:: PROVIDED INFORMATION ::

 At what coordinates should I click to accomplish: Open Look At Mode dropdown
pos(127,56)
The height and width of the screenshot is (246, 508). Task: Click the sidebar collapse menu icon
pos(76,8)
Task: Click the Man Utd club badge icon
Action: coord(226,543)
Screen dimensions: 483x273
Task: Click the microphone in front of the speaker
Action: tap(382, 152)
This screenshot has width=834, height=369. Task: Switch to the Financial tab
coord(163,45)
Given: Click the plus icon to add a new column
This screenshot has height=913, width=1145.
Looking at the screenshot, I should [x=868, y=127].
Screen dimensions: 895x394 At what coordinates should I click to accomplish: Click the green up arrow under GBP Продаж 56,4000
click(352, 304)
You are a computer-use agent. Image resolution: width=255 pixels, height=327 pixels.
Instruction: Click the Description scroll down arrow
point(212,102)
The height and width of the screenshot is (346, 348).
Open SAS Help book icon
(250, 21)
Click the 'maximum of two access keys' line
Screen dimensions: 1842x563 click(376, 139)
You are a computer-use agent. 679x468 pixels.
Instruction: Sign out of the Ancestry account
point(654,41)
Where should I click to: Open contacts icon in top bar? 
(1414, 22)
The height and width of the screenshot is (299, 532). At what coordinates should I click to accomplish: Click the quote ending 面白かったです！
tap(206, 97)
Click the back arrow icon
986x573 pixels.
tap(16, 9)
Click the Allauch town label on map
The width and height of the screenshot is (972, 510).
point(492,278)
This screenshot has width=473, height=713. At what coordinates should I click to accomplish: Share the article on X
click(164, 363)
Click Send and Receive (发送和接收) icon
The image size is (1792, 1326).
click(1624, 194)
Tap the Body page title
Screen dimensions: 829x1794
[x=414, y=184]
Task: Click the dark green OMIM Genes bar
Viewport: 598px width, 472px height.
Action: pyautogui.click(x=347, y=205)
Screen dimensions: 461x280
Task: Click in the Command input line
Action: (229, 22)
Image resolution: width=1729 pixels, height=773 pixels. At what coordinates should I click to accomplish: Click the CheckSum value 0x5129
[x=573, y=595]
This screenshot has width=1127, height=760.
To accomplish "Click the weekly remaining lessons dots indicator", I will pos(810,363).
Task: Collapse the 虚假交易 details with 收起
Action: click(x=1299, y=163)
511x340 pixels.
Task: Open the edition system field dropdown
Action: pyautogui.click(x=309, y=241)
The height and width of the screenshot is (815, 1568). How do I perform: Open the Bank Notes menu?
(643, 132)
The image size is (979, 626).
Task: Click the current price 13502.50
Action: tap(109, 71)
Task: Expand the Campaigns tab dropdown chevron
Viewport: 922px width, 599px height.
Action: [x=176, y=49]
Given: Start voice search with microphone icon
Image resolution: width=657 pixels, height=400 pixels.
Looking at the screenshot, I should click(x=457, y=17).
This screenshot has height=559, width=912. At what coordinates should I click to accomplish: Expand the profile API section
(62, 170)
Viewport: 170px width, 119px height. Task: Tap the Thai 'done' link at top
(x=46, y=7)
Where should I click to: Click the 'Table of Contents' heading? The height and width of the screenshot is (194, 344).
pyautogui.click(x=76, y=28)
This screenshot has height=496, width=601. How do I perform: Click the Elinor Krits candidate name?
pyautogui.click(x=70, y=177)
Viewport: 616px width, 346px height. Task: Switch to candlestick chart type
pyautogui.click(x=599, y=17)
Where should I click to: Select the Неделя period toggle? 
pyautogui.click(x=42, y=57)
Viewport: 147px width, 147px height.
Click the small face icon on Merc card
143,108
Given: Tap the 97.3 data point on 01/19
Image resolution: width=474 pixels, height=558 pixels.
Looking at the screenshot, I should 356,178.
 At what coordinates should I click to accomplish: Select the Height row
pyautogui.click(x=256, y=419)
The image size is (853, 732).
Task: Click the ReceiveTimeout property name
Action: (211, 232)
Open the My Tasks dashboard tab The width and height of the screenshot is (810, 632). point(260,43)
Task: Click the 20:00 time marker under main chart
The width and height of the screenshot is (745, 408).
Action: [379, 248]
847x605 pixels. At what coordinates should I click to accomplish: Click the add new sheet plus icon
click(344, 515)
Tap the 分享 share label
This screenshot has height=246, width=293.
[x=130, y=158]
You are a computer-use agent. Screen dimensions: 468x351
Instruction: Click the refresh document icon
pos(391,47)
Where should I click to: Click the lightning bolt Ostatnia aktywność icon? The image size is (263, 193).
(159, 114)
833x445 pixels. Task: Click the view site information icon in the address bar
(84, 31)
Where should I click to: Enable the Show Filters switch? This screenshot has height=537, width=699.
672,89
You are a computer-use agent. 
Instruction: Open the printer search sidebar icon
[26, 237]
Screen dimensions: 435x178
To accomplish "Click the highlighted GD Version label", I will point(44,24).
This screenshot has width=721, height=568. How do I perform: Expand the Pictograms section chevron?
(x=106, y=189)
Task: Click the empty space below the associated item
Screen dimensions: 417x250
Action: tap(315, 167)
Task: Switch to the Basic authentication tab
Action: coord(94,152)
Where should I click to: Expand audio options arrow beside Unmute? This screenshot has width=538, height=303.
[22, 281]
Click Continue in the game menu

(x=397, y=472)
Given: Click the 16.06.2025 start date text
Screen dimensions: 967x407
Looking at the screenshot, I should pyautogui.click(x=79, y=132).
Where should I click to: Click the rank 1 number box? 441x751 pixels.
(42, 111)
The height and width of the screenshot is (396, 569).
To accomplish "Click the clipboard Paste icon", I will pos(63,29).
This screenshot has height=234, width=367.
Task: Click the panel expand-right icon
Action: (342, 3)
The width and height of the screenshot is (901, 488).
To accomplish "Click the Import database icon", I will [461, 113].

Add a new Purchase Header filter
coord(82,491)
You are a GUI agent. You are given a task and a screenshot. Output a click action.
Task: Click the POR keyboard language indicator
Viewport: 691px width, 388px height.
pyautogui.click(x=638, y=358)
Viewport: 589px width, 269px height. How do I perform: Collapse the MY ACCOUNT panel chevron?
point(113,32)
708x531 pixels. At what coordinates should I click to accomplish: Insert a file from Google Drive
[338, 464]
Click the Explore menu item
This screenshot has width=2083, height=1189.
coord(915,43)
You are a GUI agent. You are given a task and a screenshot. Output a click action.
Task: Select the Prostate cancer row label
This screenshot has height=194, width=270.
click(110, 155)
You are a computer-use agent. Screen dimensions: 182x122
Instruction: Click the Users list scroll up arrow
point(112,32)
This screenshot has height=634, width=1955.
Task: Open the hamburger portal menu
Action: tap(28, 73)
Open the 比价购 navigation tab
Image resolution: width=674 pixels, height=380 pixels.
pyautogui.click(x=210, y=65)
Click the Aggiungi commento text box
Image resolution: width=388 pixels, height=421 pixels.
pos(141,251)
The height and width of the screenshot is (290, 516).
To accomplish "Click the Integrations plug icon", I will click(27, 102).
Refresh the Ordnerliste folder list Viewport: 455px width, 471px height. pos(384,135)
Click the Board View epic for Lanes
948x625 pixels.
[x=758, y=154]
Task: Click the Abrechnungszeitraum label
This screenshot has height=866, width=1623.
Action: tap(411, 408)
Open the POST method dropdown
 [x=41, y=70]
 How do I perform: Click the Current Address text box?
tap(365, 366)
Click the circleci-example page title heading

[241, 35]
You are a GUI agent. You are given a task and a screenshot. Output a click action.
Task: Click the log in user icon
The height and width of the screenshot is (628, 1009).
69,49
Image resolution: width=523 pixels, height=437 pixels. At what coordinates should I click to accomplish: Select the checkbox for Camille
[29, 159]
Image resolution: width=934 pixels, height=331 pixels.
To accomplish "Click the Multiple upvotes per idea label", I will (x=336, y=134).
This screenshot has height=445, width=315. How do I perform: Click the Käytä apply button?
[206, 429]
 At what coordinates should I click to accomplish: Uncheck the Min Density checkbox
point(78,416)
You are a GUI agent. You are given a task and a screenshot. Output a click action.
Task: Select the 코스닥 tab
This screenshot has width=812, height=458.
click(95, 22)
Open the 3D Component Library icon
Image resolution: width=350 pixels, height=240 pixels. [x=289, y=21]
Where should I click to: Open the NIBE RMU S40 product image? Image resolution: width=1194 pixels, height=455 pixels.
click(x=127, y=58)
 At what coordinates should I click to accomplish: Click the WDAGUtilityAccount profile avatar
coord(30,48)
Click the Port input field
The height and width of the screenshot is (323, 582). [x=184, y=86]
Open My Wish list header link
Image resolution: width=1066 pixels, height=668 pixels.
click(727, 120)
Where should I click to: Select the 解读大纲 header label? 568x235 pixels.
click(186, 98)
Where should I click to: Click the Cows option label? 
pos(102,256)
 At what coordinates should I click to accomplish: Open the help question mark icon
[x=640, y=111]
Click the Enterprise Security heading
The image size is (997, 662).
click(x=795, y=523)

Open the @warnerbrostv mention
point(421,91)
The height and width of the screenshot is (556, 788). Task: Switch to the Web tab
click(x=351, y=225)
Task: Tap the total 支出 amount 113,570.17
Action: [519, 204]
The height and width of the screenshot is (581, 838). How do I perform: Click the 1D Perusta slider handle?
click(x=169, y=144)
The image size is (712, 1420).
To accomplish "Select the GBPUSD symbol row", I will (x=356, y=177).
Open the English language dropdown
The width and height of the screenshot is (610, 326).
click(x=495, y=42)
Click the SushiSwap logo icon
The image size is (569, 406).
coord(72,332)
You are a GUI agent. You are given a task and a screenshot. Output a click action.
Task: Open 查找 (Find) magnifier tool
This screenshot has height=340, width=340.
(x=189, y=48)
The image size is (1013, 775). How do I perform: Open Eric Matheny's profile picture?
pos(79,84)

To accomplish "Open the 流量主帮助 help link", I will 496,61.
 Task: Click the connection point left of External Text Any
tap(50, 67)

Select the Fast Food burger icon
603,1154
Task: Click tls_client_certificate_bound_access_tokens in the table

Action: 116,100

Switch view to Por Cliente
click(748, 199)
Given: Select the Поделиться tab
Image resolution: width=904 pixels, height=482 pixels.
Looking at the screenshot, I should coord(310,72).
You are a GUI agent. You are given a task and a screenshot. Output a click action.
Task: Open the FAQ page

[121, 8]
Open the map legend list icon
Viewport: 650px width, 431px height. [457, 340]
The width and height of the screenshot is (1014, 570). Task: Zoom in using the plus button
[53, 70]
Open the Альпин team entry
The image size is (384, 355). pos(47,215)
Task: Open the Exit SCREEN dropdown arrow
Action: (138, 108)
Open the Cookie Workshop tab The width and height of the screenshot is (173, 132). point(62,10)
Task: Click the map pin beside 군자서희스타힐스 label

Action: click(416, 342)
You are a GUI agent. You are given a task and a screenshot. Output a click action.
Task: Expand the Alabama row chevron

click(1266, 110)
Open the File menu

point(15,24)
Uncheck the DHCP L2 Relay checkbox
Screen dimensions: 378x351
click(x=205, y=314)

:::

## PROBLEM REQUIREMENTS
After locating the line with "This screenshot has height=913, width=1145." above, return that line and every later line through the one with "Click Send and Receive (发送和接收) icon", word for word and with nothing else.

## RESULT OF THE EXERCISE
This screenshot has height=913, width=1145.
Looking at the screenshot, I should [x=868, y=127].
Screen dimensions: 895x394 At what coordinates should I click to accomplish: Click the green up arrow under GBP Продаж 56,4000
click(352, 304)
You are a computer-use agent. Image resolution: width=255 pixels, height=327 pixels.
Instruction: Click the Description scroll down arrow
point(212,102)
The height and width of the screenshot is (346, 348).
Open SAS Help book icon
(250, 21)
Click the 'maximum of two access keys' line
Screen dimensions: 1842x563 click(376, 139)
You are a computer-use agent. 679x468 pixels.
Instruction: Sign out of the Ancestry account
point(654,41)
Where should I click to: Open contacts icon in top bar? 
(1414, 22)
The height and width of the screenshot is (299, 532). At what coordinates should I click to accomplish: Click the quote ending 面白かったです！
tap(206, 97)
Click the back arrow icon
986x573 pixels.
tap(16, 9)
Click the Allauch town label on map
The width and height of the screenshot is (972, 510).
point(492,278)
This screenshot has width=473, height=713. At what coordinates should I click to accomplish: Share the article on X
click(164, 363)
Click Send and Receive (发送和接收) icon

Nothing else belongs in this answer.